(Saved entries)
##############################
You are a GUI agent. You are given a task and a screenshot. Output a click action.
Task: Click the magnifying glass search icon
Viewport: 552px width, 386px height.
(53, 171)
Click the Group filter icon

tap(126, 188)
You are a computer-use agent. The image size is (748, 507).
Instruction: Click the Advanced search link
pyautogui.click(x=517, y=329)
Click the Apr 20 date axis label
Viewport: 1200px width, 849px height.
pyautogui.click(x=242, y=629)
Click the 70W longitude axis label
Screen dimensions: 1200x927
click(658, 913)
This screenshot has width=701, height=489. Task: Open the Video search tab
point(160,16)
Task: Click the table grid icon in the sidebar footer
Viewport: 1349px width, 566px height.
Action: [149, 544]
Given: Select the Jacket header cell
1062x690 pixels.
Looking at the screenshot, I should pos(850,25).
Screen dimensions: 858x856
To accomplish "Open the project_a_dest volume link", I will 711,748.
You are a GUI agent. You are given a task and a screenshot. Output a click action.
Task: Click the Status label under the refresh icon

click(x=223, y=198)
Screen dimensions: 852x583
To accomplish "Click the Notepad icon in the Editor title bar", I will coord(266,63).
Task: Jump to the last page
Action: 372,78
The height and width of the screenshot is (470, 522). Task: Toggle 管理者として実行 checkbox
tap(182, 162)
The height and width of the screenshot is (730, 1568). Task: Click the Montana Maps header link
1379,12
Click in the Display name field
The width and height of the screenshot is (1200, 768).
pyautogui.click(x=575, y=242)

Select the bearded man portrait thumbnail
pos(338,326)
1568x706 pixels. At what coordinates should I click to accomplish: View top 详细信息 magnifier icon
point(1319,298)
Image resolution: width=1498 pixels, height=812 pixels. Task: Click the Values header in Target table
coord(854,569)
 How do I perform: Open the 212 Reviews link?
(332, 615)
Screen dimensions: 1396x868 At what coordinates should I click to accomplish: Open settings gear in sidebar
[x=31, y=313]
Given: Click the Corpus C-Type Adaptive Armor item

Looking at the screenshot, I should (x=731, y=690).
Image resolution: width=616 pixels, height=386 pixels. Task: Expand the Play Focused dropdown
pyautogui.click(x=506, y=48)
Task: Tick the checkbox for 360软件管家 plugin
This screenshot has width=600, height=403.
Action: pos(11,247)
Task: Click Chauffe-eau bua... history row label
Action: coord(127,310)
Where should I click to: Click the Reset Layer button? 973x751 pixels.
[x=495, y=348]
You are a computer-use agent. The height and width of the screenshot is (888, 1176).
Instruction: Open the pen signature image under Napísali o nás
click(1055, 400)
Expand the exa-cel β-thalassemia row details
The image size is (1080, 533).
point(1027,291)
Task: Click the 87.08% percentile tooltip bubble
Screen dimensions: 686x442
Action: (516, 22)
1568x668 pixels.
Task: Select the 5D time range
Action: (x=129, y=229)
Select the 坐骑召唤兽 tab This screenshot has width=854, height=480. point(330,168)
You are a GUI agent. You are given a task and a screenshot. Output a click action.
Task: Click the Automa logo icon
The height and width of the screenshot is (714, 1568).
##############################
All the data above should be restated in full, exactly.

You are a GUI agent. You are given a task and a screenshot. Output a click action.
Task: Click the magnifying glass search icon
Viewport: 552px width, 386px height.
(53, 171)
Click the Group filter icon

tap(126, 188)
You are a computer-use agent. The image size is (748, 507).
Instruction: Click the Advanced search link
pyautogui.click(x=517, y=329)
Click the Apr 20 date axis label
Viewport: 1200px width, 849px height.
pyautogui.click(x=242, y=629)
Click the 70W longitude axis label
Screen dimensions: 1200x927
click(658, 913)
This screenshot has width=701, height=489. Task: Open the Video search tab
point(160,16)
Task: Click the table grid icon in the sidebar footer
Viewport: 1349px width, 566px height.
Action: [149, 544]
Given: Select the Jacket header cell
1062x690 pixels.
Looking at the screenshot, I should pos(850,25).
Screen dimensions: 858x856
To accomplish "Open the project_a_dest volume link", I will 711,748.
You are a GUI agent. You are given a task and a screenshot. Output a click action.
Task: Click the Status label under the refresh icon

click(x=223, y=198)
Screen dimensions: 852x583
To accomplish "Click the Notepad icon in the Editor title bar", I will coord(266,63).
Task: Jump to the last page
Action: 372,78
The height and width of the screenshot is (470, 522). Task: Toggle 管理者として実行 checkbox
tap(182, 162)
The height and width of the screenshot is (730, 1568). Task: Click the Montana Maps header link
1379,12
Click in the Display name field
The width and height of the screenshot is (1200, 768).
pyautogui.click(x=575, y=242)

Select the bearded man portrait thumbnail
pos(338,326)
1568x706 pixels. At what coordinates should I click to accomplish: View top 详细信息 magnifier icon
point(1319,298)
Image resolution: width=1498 pixels, height=812 pixels. Task: Click the Values header in Target table
coord(854,569)
 How do I perform: Open the 212 Reviews link?
(332, 615)
Screen dimensions: 1396x868 At what coordinates should I click to accomplish: Open settings gear in sidebar
[x=31, y=313]
Given: Click the Corpus C-Type Adaptive Armor item

Looking at the screenshot, I should (x=731, y=690).
Image resolution: width=616 pixels, height=386 pixels. Task: Expand the Play Focused dropdown
pyautogui.click(x=506, y=48)
Task: Tick the checkbox for 360软件管家 plugin
This screenshot has width=600, height=403.
Action: pos(11,247)
Task: Click Chauffe-eau bua... history row label
Action: coord(127,310)
Where should I click to: Click the Reset Layer button? 973x751 pixels.
[x=495, y=348]
You are a computer-use agent. The height and width of the screenshot is (888, 1176).
Instruction: Open the pen signature image under Napísali o nás
click(1055, 400)
Expand the exa-cel β-thalassemia row details
The image size is (1080, 533).
point(1027,291)
Task: Click the 87.08% percentile tooltip bubble
Screen dimensions: 686x442
Action: (516, 22)
1568x668 pixels.
Task: Select the 5D time range
Action: (x=129, y=229)
Select the 坐骑召唤兽 tab This screenshot has width=854, height=480. point(330,168)
You are a GUI agent. You are given a task and a screenshot. Output a click action.
Task: Click the Automa logo icon
The height and width of the screenshot is (714, 1568).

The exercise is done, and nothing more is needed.